There are three bottles of mixture of syrup and water in the ratios 2 : 3, 3 : 4 and 7 : 5. 10 litres of first and 21 litres of second bottles are taken. How much quantity of mixtures from third bottle is to be taken so that the final syrup and water ratio of mixture from three bottles will be 1 : 1 if the final mixture from all the three bottles is added and mixed in a big container?

In bottle 1 (10 l), syrup and water is in the ratio 2 : 3

So, amount of syrup = 4l and amount of water = 6l.

In bottle 2 (21 l), syrup and water is in the ratio 3 : 4

So, amount of syrup = 9l and amount of water = 12l.

Let, say $$12x$$ l of solution is taken from bottle 3.

So, amount of syrup = $$7x$$ l and amount of water = $$5x$$ l.
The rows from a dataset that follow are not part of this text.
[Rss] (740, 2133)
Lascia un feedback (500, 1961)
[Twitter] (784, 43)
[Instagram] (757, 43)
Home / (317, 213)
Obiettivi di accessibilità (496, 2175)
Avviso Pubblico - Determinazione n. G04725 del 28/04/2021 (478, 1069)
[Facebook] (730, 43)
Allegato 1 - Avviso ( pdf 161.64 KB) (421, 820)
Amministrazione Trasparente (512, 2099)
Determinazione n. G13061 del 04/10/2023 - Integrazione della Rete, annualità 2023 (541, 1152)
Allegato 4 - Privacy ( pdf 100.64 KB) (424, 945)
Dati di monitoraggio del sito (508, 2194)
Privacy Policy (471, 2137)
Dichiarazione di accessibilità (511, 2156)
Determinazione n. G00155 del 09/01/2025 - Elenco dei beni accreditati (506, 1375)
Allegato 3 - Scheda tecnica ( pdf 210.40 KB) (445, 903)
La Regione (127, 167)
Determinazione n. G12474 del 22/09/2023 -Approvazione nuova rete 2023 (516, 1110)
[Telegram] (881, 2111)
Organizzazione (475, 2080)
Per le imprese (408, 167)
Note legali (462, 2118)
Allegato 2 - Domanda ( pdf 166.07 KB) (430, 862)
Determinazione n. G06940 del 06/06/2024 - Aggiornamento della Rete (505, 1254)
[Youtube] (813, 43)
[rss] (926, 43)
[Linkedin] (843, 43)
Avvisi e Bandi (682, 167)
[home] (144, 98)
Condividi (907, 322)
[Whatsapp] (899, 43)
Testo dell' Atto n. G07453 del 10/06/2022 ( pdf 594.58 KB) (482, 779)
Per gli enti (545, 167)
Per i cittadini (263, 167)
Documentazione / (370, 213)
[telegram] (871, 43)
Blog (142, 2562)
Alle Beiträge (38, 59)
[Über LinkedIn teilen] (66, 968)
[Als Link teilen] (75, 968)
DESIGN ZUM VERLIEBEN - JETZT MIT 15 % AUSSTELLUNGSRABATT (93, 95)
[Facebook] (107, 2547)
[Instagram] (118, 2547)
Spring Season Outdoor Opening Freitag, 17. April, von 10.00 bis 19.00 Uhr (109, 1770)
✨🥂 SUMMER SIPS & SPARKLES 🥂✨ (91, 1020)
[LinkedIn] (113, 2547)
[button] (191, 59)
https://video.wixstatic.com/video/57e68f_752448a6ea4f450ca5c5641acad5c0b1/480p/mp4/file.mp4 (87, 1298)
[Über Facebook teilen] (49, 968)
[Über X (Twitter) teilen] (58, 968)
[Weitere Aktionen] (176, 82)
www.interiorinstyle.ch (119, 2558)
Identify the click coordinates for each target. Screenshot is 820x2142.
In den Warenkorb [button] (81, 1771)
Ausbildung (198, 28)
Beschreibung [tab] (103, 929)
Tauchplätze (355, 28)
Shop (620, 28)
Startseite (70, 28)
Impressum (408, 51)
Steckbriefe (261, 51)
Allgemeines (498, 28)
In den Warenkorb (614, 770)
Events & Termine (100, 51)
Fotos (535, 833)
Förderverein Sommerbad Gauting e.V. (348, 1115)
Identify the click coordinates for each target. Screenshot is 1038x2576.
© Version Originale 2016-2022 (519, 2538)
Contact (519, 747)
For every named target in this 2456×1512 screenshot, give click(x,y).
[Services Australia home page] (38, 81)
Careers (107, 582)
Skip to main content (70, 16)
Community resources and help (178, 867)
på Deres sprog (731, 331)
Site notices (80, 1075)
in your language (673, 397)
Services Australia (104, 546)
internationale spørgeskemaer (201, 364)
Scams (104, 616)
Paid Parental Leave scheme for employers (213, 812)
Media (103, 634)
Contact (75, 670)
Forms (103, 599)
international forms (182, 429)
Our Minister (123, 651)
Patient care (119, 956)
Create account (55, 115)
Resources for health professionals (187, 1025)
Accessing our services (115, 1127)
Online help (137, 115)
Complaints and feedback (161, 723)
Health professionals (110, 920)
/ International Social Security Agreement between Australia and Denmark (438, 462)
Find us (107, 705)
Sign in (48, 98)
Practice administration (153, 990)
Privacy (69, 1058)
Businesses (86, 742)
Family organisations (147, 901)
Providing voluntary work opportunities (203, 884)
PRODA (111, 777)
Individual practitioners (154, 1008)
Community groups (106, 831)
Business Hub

So, total amount of syrup = $$4+9+7x=13+7x$$

Total amount of water = $$6+12+5x=18+5x$$ l.

Now, final ratio of syrup and water is 1 : 1

So, $$13+7x=18+5x$$

or, $$7x-5x=18-13$$

or, $$2x=5$$

or, $$x=\dfrac{5}{2}$$

So, amount from third bottle = $$12x=12\times\ \dfrac{5}{2}=30$$ litres.